Andrew Merry’s extraordinary aerial photographs of new suburban developments on the western fringes reveal the huge size of some new houses (as well as the terrifying environmental potential of treeless streets, relatively tiny back gardens and car-only access). But there is no doubt the west as a whole feels ignored and patronised by the more scenic parts of the city. This feeling has recently been manifested in football, of all things, through the creation in 2012 of a new team for Western Sydney in Australia‘s A-League.
It has fed ravenously on hostility to the earlier established Sydney FC (based well and truly in the east) and its reputation for flashy arrogance.
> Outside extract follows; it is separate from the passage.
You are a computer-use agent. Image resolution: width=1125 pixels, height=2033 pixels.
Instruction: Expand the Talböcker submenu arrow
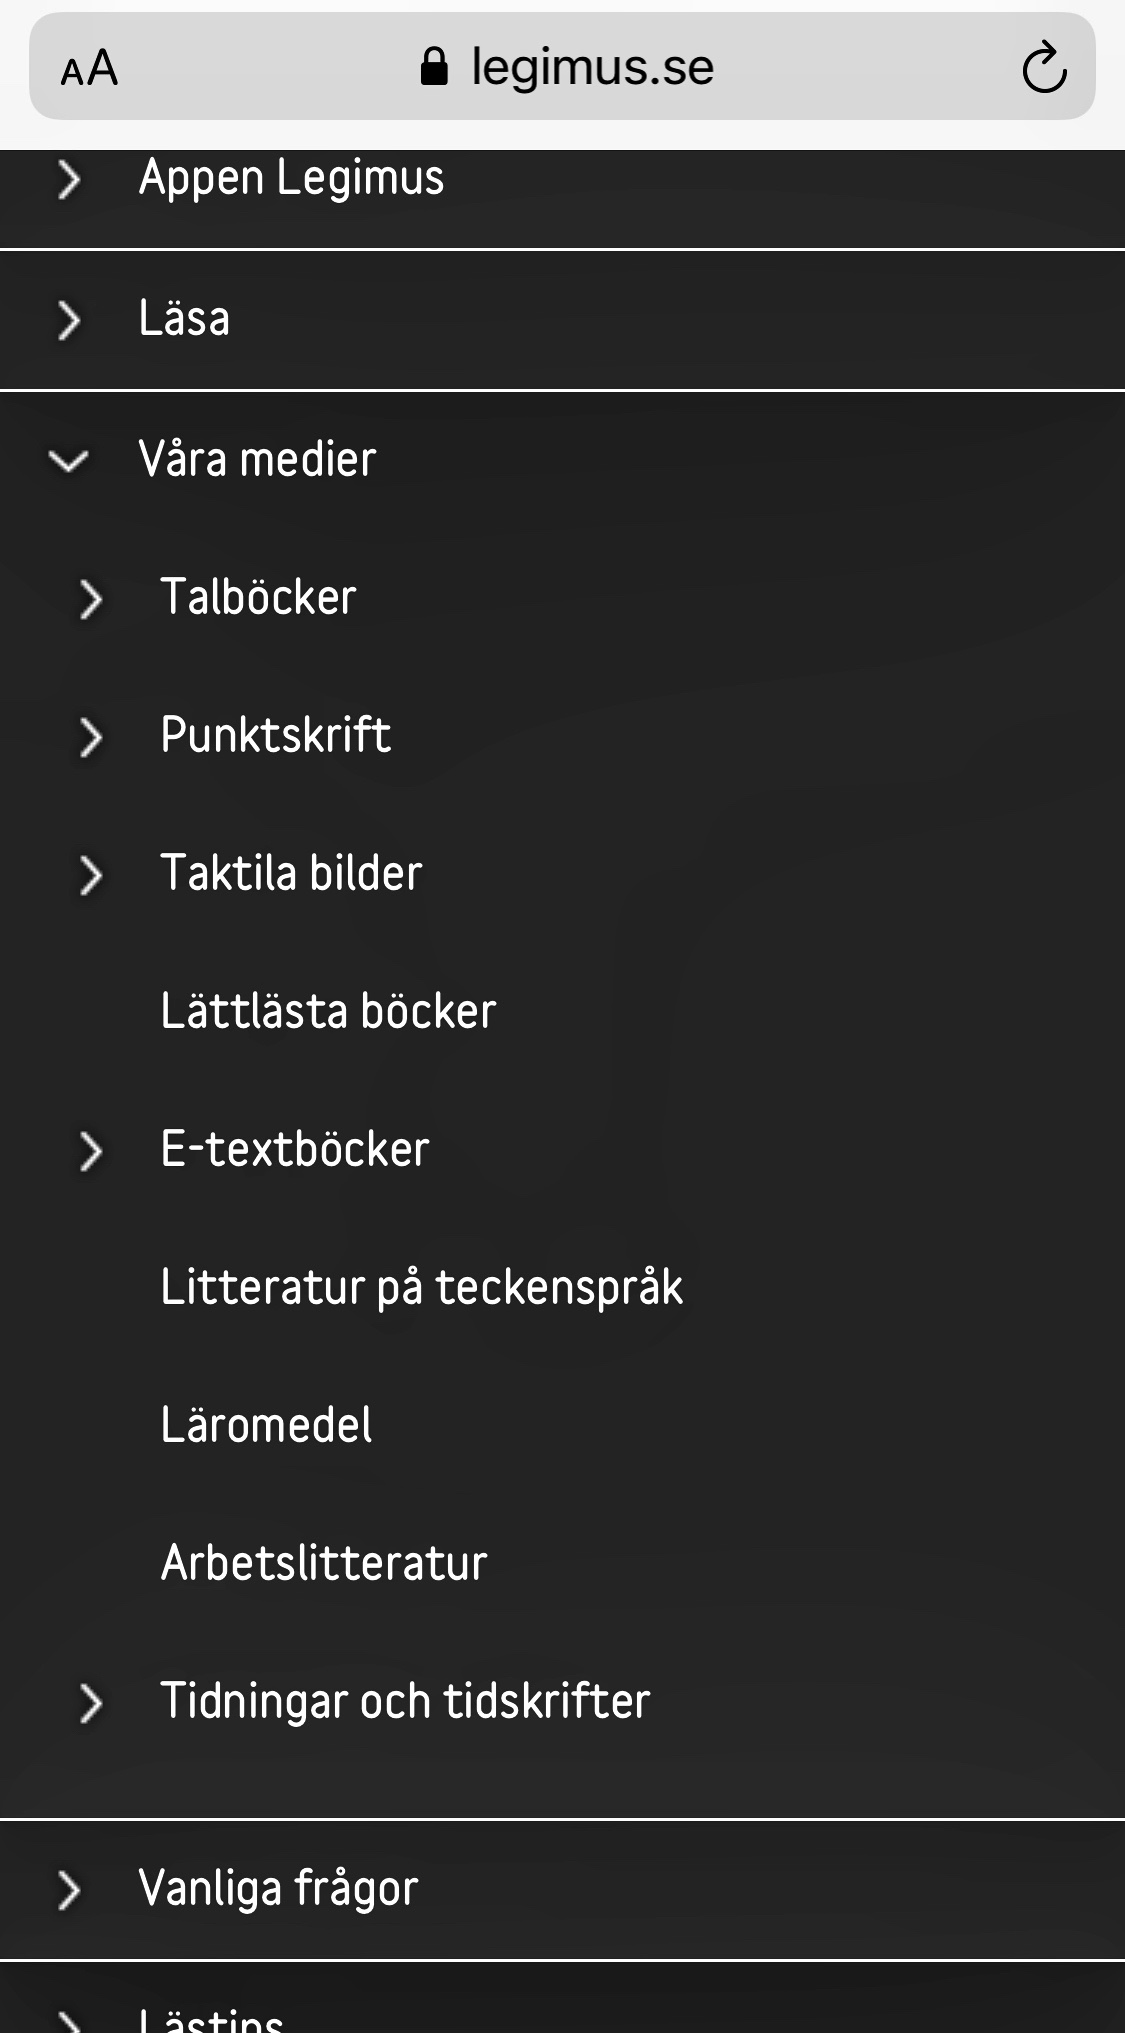pos(90,598)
At one of the first derbies between the two, the Western Sydney fans held up signs marked simply with their postcodes, the Sydney Morning Herald noted, as “a cheeky pointer to places many Sydney FC fans have never visited”. The city’s political arrangements do little to overcome that divide and foster unity.
Sydney harbour bridge under construction, in 1930. Photograph: Popperfoto/Getty Images
The responsibilities of the New South Wales state government naturally extend beyond Sydney, while the grandly titled lord mayor of Sydney presides over what is essentially a tiny local council, but one that includes the central business district. The current mayor, Clover Moore, a canny independent who has cultivated support among the gay community and other groups easily stereotyped as “inner city elites”, is an object of toxic hatred for rightwing radio hosts and Sydney’s News Corp-owned tabloid, the Daily Telegraph. Their fury has been directed particularly at Moore’s efforts to construct bike paths throughout the city, a classic issue that is assumed to divide the largely car-dependent west from inner-city trendies.
The lack of an overarching authority for the city may be one reason for its atrocious decisions on transport, which has left large parts of the suburbs (predominantly in the west) with very poor access to public options. A smartcard similar to London’s Oyster, unifying ticketing systems across trains, buses and ferries, was first announced in 1996, to be in place for the 2000 Olympics. The version that actually works is finally being rolled out this year.
The new federal government under Tony Abbott has slashed funding for new public transport projects, while encouraging more road building, meaning Sydney is likely to go further down the path of toll roads with charges that pay for their construction, rather than to manage the traffic flow – inner Sydney has no congestion charge, but you have to pay to use tunnels that keep cars out of the city streets.
The acclaimed Danish urban designer Jan Gehl has said Sydney is full of “good examples of what not to do” to make a city centre that is less abrasive and unforgiving to the people who live and work there. But even he has offered fewer ideas on how to turn attention away from the transfixing pull of the harbour.
Would it be easier to make Sydney a more coherent and less frustrating place if it was in a less glamorous location? It seems illogical but it’s hard to avoid the sense that cities without such obvious attractions make greater efforts to get the best out of what they do have.
They may not be such exciting places to visit but good planning, innovation, attractive public spaces, equality of treatment and decent transport matter more to the people who live there. Not convinced? Try asking someone from Melbourne.
• This article was amended on 18 February 2014. An earlier version had a picture caption which said the picture showed the harbour bridge under construction in 1920.